What you have to do –
Count the lines in the data below that contain the word "beside", and give only that number.

━━━━━━━━━━━━━━━━━━━━

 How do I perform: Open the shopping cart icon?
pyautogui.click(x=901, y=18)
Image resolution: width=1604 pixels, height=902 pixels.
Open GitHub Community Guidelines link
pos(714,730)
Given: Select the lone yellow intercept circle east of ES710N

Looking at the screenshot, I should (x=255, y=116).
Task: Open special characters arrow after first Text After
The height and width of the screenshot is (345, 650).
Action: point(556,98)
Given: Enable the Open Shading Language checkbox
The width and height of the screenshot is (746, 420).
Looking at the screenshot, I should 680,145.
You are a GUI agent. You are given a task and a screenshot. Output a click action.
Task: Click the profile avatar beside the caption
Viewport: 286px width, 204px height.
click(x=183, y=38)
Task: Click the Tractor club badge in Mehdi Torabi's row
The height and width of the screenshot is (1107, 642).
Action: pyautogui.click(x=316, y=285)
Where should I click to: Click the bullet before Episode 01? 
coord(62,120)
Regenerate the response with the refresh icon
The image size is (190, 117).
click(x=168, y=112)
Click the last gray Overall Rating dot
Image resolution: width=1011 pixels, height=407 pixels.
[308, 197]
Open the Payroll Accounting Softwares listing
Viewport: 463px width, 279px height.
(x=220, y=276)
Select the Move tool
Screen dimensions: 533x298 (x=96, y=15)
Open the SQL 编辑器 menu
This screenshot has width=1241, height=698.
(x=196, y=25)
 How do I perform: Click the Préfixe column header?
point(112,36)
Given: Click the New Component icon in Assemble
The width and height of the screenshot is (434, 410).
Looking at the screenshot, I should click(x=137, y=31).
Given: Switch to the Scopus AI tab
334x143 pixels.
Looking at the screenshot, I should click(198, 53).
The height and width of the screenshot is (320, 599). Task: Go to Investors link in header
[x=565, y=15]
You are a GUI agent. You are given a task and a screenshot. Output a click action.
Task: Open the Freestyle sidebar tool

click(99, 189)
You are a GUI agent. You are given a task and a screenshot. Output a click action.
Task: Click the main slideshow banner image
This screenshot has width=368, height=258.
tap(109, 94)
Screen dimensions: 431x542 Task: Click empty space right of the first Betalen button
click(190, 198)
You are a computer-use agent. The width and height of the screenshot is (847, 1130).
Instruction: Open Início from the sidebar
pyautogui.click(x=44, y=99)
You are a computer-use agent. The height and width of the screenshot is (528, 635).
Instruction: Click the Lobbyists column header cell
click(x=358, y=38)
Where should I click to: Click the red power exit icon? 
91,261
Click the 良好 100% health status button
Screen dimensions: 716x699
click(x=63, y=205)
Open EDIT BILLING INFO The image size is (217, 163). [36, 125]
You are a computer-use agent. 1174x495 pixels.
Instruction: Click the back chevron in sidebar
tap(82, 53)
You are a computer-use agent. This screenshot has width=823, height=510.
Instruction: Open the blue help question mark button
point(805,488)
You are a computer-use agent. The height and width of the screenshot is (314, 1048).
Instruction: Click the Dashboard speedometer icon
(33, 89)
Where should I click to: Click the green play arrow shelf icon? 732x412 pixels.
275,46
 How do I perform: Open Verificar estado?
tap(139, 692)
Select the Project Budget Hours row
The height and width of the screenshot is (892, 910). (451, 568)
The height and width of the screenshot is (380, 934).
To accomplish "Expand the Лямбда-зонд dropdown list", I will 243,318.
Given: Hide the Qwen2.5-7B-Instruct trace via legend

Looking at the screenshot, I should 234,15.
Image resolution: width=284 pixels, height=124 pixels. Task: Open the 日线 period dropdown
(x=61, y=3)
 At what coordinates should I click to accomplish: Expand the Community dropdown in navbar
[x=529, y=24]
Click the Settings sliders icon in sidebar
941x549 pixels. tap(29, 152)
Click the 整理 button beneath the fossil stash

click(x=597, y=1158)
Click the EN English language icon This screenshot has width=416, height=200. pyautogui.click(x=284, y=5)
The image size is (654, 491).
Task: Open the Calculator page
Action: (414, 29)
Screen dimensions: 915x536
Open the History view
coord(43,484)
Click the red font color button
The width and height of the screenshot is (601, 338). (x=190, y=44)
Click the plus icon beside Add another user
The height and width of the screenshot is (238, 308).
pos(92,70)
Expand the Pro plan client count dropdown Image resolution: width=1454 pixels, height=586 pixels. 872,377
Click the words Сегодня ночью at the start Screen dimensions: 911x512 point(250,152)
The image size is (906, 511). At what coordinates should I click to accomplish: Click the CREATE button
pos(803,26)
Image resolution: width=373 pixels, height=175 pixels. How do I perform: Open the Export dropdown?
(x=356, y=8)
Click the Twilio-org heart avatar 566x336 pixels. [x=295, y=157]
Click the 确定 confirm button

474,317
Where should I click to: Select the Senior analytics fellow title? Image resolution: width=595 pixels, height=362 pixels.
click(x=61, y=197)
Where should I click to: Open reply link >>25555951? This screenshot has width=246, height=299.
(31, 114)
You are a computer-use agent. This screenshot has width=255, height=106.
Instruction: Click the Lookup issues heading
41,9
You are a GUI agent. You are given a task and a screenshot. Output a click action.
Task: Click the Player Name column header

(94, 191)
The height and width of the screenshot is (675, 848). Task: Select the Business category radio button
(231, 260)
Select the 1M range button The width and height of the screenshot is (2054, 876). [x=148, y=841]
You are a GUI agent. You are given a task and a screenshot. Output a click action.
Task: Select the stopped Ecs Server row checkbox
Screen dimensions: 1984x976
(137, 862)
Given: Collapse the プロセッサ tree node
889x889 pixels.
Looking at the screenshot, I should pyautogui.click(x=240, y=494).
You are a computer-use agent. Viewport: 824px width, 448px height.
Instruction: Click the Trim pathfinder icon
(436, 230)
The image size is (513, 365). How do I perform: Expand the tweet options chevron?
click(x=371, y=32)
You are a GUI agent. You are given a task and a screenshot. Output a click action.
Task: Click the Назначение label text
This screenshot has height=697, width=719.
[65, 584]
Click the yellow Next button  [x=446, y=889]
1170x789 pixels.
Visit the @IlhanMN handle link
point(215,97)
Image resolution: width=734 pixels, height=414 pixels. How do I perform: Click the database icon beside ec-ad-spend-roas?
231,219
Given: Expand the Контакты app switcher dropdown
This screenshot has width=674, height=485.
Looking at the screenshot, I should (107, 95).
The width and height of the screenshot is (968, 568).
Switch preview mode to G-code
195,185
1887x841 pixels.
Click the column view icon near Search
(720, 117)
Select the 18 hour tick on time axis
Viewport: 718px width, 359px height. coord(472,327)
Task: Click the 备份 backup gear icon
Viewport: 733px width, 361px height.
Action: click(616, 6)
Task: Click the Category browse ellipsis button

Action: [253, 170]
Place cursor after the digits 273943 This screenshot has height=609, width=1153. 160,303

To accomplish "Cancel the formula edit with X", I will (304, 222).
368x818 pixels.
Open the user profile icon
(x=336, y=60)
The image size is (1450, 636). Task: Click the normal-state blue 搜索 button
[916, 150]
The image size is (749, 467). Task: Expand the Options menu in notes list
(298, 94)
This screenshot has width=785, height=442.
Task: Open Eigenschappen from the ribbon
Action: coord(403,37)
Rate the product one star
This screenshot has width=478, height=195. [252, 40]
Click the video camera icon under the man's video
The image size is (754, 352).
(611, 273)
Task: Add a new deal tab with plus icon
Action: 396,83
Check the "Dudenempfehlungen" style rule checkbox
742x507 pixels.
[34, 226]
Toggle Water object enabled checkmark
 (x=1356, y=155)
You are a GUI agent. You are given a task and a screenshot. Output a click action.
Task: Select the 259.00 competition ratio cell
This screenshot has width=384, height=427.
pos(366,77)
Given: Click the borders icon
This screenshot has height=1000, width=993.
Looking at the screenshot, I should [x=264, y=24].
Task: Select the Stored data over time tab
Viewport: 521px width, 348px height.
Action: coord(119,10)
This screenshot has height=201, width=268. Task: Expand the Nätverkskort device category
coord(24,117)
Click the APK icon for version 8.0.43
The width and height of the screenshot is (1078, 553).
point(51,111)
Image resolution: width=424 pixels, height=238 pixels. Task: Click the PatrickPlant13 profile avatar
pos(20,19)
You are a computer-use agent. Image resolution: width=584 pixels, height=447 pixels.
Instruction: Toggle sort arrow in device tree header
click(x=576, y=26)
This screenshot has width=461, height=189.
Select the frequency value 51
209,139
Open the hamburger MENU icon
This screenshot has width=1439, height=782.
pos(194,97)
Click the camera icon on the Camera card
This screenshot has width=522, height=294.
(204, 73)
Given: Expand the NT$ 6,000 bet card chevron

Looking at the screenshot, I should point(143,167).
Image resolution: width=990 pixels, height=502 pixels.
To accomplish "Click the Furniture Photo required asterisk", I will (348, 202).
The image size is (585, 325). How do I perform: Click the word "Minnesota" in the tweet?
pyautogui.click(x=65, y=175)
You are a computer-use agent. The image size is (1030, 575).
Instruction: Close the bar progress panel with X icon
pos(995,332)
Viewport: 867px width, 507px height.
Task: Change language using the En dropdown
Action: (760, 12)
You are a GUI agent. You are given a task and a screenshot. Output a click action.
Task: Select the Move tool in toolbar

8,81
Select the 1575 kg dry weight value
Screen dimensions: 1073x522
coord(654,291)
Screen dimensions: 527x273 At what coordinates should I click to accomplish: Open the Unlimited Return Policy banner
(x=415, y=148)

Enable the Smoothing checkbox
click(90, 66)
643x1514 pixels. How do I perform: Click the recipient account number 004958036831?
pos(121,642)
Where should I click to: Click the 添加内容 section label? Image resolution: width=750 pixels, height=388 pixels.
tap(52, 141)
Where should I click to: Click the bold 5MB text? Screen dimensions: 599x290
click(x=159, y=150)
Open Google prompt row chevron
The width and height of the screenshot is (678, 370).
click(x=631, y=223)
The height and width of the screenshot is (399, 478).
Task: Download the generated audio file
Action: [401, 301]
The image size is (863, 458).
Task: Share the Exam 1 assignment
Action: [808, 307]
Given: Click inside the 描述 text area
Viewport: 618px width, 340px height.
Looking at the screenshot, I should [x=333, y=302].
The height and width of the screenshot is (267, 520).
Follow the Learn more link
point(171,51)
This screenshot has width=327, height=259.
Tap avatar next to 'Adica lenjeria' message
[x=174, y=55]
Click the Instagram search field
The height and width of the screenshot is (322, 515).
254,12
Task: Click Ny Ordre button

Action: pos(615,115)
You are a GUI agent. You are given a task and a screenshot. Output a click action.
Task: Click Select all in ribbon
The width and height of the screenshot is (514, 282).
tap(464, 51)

━━━━━━━━━━━━━━━━━━━━

The reply –
3